# Selected text

Monday, 3 September 2018

SELECTION OF SITE



SELECTION OF SITE –
Choosing a site on which to locate a new home is not a simple task. Countless factors – natural, man-made, social and economic – must be examined. Where we choose to build and how we build on a site have an impact on the local and global environments, ongoing costs (utility bills, maintenance) and our physical and psychological well-being. Whether selecting a site or working with an existing site, and whether the site is urban, suburban or rural, there are many aspects that can be examined with respect to how healthy for people and the home on that site can potentially be.
Location: -Selecting a building site close to work, schools, shopping, etc. will minimize travel distances and time. Short distances, sidewalks, bike paths and bus stops will allow for healthier modes of transportation and the avoidance of excessive costly, polluting automobile trips. A lot in an established neighborhood located close to town is a particularly good choice for many people.
Avoiding environmentally sensitive areas helps protect some of the features that makes many areas so special – our creeks, lakes, aquifer, tree-covered hills, wildlife, native wildflowers & plants.  Flat to moderately sloped sites are preferable to steeply sloped lots, as soil erosion, loss of hillside vegetation and damage to waterways are more difficult to avoid when building on steep slopes.
Design for the Climate, Flora, and Fauna & Soils: -The chosen building site can greatly affect the comfort and energy efficiency of the home built upon it. A south-facing slope or good southern exposure on a lot which allows for the long sides of the building to face north and south will facilitate the utilization of our prevailing summer breezes and desirable winter solar heat gain. A hot, bare site will require a greater investment in wide overhangs, shading devices such as awnings or trellises, and shade trees to keep utility bills down and comfort levels up.
Examination of a particular site’s unique characteristics is important. Location and type of trees should be evaluated for summer shading assistance, summer breeze channeling or blocking, winter wind blocking, and winter solar heat gain penetration.

# Provided information
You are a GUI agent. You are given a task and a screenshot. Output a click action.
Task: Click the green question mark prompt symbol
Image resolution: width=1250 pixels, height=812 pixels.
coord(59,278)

--

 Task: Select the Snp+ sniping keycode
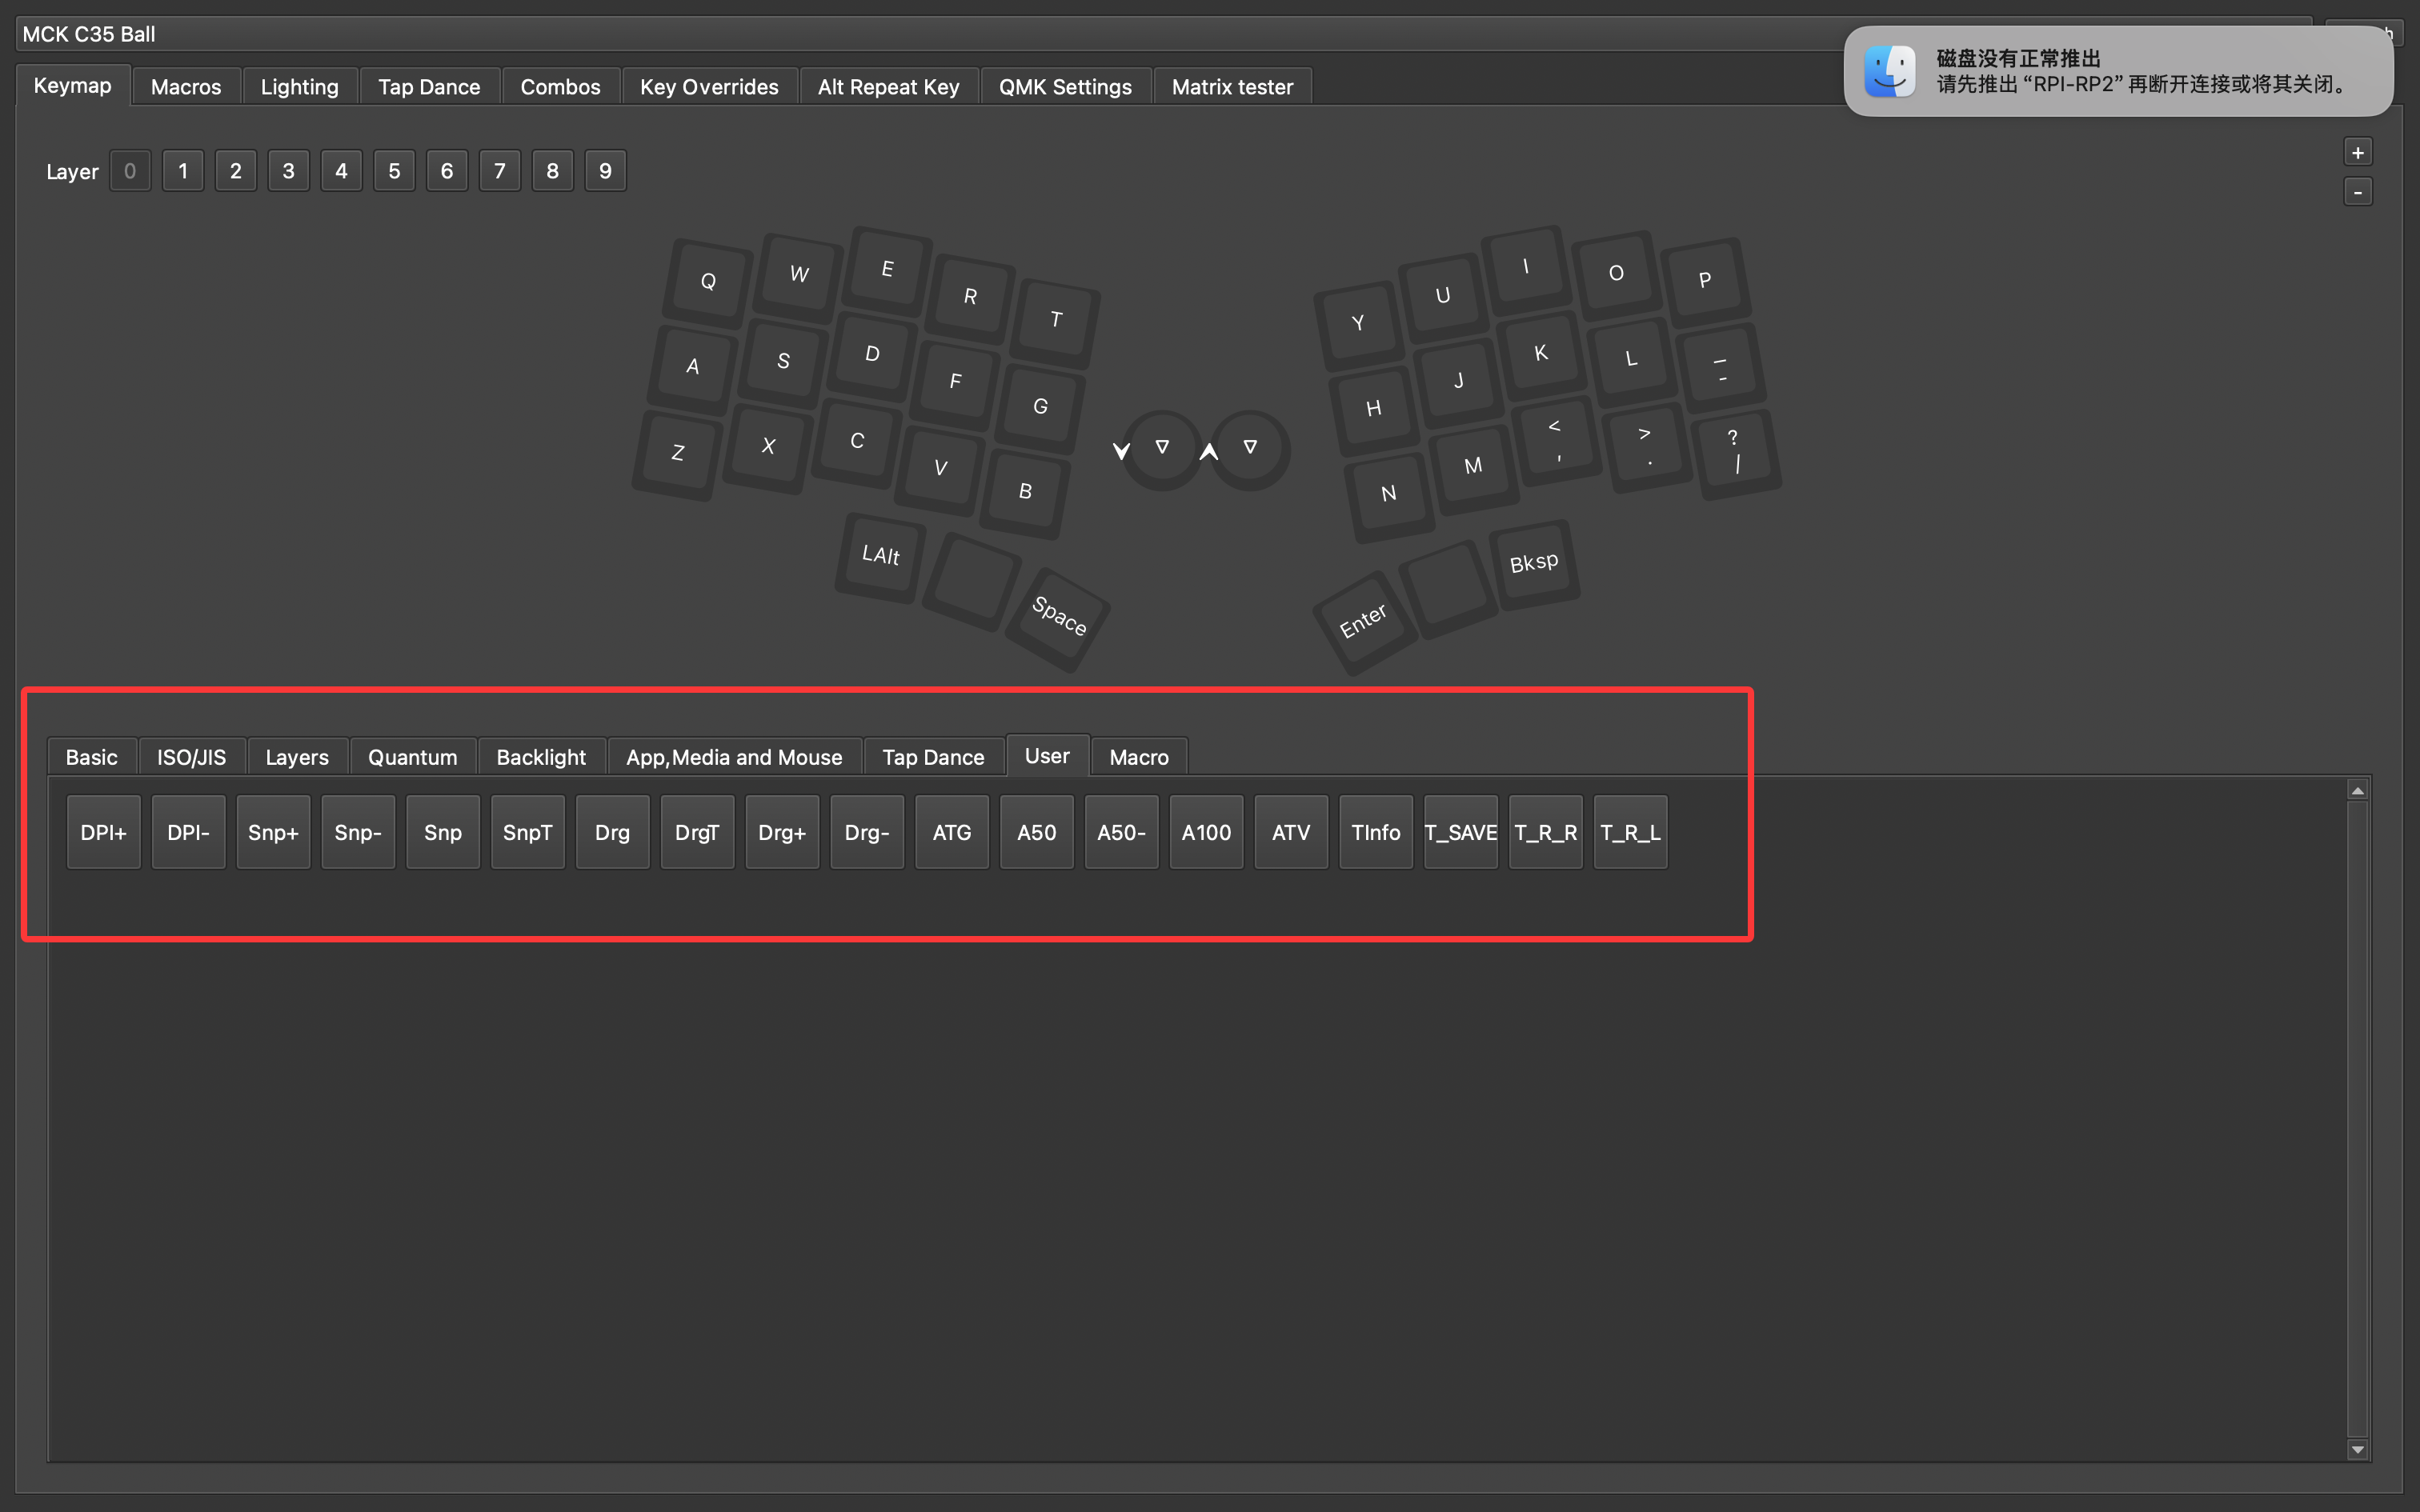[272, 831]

# Exercises to complete
• A. Answer these questions using the site-selection text:
(i) What does choosing a building site close to work, schools and shopping minimize?
(ii) Why are flat to moderately sloped sites preferred over steeply sloped lots?
(iii) What will a hot, bare site require a greater investment in?
• B. Reproduce word for word the part of the site-selection text that opens with the words containing "Avoiding environmentally sensitive" and closes with "on steep slopes.".
The records come from a separate source.

# Task-by-task answers
• A.
(i) Travel distances and time.
(ii) Soil erosion, loss of hillside vegetation and damage to waterways are harder to avoid when building on steep slopes.
(iii) Wide overhangs, shading devices such as awnings or trellises, and shade trees.

• B.
Avoiding environmentally sensitive areas helps protect some of the features that makes many areas so special – our creeks, lakes, aquifer, tree-covered hills, wildlife, native wildflowers & plants.  Flat to moderately sloped sites are preferable to steeply sloped lots, as soil erosion, loss of hillside vegetation and damage to waterways are more difficult to avoid when building on steep slopes.